=== DATA IN THIS EXERCISE ===
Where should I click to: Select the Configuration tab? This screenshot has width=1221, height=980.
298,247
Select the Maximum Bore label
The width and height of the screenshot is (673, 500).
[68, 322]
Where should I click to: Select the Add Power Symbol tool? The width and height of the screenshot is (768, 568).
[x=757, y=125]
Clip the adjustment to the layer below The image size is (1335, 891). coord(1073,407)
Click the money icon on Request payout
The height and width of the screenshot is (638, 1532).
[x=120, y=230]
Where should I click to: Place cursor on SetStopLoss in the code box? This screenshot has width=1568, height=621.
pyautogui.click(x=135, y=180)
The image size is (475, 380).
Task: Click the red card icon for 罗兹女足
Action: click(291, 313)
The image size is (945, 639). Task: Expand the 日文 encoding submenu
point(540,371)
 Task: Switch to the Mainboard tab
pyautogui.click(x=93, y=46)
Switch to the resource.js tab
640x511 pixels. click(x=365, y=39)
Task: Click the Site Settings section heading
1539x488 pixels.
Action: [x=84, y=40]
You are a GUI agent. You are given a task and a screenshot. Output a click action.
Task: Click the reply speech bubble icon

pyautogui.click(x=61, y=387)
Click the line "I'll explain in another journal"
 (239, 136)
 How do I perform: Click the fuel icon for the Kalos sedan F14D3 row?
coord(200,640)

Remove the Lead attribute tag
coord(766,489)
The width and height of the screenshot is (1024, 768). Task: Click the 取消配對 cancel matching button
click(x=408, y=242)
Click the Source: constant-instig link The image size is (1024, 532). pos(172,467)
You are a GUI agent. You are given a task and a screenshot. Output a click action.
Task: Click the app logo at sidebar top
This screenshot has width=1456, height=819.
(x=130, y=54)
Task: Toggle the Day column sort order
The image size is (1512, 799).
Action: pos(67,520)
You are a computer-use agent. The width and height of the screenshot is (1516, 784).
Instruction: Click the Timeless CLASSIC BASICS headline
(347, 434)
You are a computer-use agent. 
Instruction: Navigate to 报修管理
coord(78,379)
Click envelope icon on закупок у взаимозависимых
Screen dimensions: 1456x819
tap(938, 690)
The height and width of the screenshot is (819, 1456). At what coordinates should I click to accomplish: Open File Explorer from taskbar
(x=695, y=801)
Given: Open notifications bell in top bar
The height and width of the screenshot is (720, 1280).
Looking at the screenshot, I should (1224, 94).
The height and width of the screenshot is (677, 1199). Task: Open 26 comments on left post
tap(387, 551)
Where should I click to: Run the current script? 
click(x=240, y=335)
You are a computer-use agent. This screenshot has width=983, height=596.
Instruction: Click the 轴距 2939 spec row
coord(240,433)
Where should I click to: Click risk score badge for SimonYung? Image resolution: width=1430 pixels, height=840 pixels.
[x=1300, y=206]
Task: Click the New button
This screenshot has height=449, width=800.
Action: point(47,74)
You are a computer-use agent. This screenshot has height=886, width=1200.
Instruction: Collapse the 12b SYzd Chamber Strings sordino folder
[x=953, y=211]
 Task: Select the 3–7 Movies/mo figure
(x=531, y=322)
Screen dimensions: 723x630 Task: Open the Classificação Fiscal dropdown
===
OBJECTIVE ::
Count the lines of the items above that contain the string "Switch", treating uppercase and lowercase letters as different. Reply with the number alone.

OUTPUT ::
2